Below are entries. Reproduce exactly the lines between the line holding "Familiekamer Utrecht (36, 2247)" and the line holding "Hotel met familiekamer (38, 1855)", inclusive, and only those.

Stored items
####################

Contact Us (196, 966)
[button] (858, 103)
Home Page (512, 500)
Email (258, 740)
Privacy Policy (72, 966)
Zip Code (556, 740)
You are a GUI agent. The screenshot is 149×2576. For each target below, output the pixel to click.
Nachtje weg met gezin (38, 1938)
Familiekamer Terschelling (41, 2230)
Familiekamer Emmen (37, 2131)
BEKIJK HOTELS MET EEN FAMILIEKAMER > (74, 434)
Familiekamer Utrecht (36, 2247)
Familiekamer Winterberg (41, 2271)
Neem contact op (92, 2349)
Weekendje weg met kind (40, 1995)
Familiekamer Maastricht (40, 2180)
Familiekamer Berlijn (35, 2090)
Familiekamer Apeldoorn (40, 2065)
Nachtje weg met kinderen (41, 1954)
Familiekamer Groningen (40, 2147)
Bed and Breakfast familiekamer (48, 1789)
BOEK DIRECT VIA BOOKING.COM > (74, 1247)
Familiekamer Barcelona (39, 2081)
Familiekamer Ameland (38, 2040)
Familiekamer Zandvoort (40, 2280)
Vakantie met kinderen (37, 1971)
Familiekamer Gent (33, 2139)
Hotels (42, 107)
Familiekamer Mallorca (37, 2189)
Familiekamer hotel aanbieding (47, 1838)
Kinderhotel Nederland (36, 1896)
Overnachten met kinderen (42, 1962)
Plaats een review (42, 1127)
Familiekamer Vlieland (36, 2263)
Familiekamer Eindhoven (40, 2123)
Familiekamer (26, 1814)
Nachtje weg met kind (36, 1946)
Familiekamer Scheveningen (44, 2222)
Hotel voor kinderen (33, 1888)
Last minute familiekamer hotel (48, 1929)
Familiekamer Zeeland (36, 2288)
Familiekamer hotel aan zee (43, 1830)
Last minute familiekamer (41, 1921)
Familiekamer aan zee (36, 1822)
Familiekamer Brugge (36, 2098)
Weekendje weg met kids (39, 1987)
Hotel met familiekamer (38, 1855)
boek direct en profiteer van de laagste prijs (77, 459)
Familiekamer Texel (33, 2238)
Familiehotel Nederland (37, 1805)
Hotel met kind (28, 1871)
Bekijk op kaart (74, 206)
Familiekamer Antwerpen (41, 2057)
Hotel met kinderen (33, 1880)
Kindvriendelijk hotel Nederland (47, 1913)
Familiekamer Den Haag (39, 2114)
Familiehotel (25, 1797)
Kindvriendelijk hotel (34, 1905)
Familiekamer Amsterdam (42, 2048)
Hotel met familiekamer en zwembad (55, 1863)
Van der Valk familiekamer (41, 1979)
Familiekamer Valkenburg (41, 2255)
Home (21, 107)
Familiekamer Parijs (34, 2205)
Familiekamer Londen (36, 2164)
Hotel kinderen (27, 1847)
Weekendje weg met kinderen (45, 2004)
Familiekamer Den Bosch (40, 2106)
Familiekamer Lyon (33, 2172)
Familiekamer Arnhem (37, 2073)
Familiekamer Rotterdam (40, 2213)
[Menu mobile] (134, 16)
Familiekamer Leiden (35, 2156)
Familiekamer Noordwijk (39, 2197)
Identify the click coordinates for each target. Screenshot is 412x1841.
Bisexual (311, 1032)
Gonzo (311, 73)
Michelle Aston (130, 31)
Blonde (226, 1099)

####################

Solved exercise >>
Familiekamer Utrecht (36, 2247)
Familiekamer Winterberg (41, 2271)
Neem contact op (92, 2349)
Weekendje weg met kind (40, 1995)
Familiekamer Maastricht (40, 2180)
Familiekamer Berlijn (35, 2090)
Familiekamer Apeldoorn (40, 2065)
Nachtje weg met kinderen (41, 1954)
Familiekamer Groningen (40, 2147)
Bed and Breakfast familiekamer (48, 1789)
BOEK DIRECT VIA BOOKING.COM > (74, 1247)
Familiekamer Barcelona (39, 2081)
Familiekamer Ameland (38, 2040)
Familiekamer Zandvoort (40, 2280)
Vakantie met kinderen (37, 1971)
Familiekamer Gent (33, 2139)
Hotels (42, 107)
Familiekamer Mallorca (37, 2189)
Familiekamer hotel aanbieding (47, 1838)
Kinderhotel Nederland (36, 1896)
Overnachten met kinderen (42, 1962)
Plaats een review (42, 1127)
Familiekamer Vlieland (36, 2263)
Familiekamer Eindhoven (40, 2123)
Familiekamer (26, 1814)
Nachtje weg met kind (36, 1946)
Familiekamer Scheveningen (44, 2222)
Hotel voor kinderen (33, 1888)
Last minute familiekamer hotel (48, 1929)
Familiekamer Zeeland (36, 2288)
Familiekamer hotel aan zee (43, 1830)
Last minute familiekamer (41, 1921)
Familiekamer aan zee (36, 1822)
Familiekamer Brugge (36, 2098)
Weekendje weg met kids (39, 1987)
Hotel met familiekamer (38, 1855)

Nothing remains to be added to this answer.